General characteristics
Class & type: Paulding-class destroyer
Displacement: 742 tons
Length: 293 ft 11 in (89.59 m)
Beam: 26 ft 5 in (8.05 m)
Draft: 8 ft 4 in (2.54 m)
Speed: 30.6 kn (35.2 mph; 56.7 km/h)
Complement: 88 officers and enlisted
Armament: 5 × 3 in (76 mm)/50 cal guns, 6 × 18 in (460 mm) torpedo tubes

USS Burrows (DD-29) was a modified Paulding-class destroyer in the United States Navy during World War I and later in the United States Coast Guard, designated (CG-10). She was the second ship named for Lieutenant William Ward Burrows II.

Burrows was launched on 23 June 1910 by New York Shipbuilding Company, Camden, New Jersey, sponsored by Miss Lorna Dorthea Burrows, a relative of Lieutenant Burrows, and commissioned on 21 February 1911, with Lieutenant Junius F. Hellweg in command.

United States NavyEdit

Prior to World War I, Burrows was attached to the Torpedo Flotilla, Atlantic Fleet, and operated along the east coast and in Cuban waters, performing tactical maneuvers, war games, torpedo practice, and gunnery. Early in 1916, Burrows was assigned to the Neutrality Patrol in the Staten Island–Long Island area of New York. When the United States entered World War I, Burrows patrolled the Lower Harbor, New York. On 7 April 1917, she reported to Commander, Squadron 2, Patrol Force, and carried out an unfruitful search for a German raider reported in the vicinity of Nantucket, Massachusetts. On 10 April, she was detached from Squadron 2 and reported to Philadelphia Navy Yard, where she was fitted out for distant service.

In June, she sailed from New York with Group 2, Cruiser and Transport Force, to escort the convoy which carried the first American Expeditionary Force to reach France. She arrived in the Loire River on 27 June 1917, and was assigned to patrol the south coast of Ireland, operating out of Queenstown, Ireland. Burrows patrolled; escorted convoys; answered Allied distress calls; landed survivors; and fought enemy submarines that hunted in the English Channel. On one occasion, she was in trouble with a broken oil line, which caused a fire on board. Four other destroyers assisted her in putting it out, but two crew members lost their lives. With the cessation of hostilities, she performed various duties at Brest, France, and was present at the reception of President Woodrow Wilson on 13 December 1918, when George Washington and escort arrived.

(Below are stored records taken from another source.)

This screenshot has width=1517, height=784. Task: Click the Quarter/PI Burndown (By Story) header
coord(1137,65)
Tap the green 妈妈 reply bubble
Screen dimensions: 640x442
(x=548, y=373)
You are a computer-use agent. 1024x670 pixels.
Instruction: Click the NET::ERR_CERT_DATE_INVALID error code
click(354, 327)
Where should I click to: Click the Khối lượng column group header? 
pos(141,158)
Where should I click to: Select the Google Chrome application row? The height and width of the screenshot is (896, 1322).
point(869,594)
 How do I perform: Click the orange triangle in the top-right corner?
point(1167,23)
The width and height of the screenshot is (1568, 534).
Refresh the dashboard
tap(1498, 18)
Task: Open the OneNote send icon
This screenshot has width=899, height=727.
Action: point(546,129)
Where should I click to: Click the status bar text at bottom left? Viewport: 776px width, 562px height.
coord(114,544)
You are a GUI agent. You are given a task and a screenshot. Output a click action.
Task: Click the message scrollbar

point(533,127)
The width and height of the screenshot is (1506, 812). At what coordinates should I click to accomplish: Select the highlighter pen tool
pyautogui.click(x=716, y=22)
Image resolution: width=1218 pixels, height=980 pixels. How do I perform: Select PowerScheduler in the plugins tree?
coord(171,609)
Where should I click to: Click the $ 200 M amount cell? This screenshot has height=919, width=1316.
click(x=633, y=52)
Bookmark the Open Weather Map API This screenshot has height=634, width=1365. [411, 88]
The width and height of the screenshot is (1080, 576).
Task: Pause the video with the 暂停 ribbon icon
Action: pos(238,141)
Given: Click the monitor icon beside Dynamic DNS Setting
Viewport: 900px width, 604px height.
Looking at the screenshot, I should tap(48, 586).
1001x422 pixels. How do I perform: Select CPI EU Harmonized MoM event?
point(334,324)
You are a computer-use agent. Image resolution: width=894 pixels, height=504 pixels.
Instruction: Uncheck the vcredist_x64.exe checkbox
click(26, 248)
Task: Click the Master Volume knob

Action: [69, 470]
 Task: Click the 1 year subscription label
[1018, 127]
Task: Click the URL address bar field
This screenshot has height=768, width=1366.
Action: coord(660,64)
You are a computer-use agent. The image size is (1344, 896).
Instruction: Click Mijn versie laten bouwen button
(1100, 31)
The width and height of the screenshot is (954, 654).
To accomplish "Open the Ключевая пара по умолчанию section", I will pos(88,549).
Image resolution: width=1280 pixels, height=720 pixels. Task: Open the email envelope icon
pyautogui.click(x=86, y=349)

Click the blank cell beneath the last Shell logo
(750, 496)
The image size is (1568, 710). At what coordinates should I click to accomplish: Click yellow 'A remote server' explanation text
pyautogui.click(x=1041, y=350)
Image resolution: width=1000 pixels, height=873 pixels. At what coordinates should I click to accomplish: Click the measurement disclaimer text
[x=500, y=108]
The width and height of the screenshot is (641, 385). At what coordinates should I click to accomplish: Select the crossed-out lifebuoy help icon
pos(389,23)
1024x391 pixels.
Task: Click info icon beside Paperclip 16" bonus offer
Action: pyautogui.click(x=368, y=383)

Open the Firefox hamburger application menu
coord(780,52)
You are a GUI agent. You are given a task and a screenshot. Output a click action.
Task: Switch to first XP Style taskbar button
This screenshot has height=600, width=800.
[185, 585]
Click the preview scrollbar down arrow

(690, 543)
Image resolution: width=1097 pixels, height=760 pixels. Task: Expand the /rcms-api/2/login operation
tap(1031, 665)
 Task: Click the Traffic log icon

Burrows arrived at Philadelphia on 2 January 1919. She operated along the eastern seaboard for several months, and in June reported to Philadelphia Navy Yard. Burrows was decommissioned on 12 December 1919.

United States Coast GuardEdit

In June 1924, she was transferred to the Treasury Department for use by the Coast Guard. She was based in New London, Connecticut as part of the Rum Patrol.

Burrows was returned to the Navy on 2 May 1931. Burrows was later scrapped in accordance with the London Naval Treaty.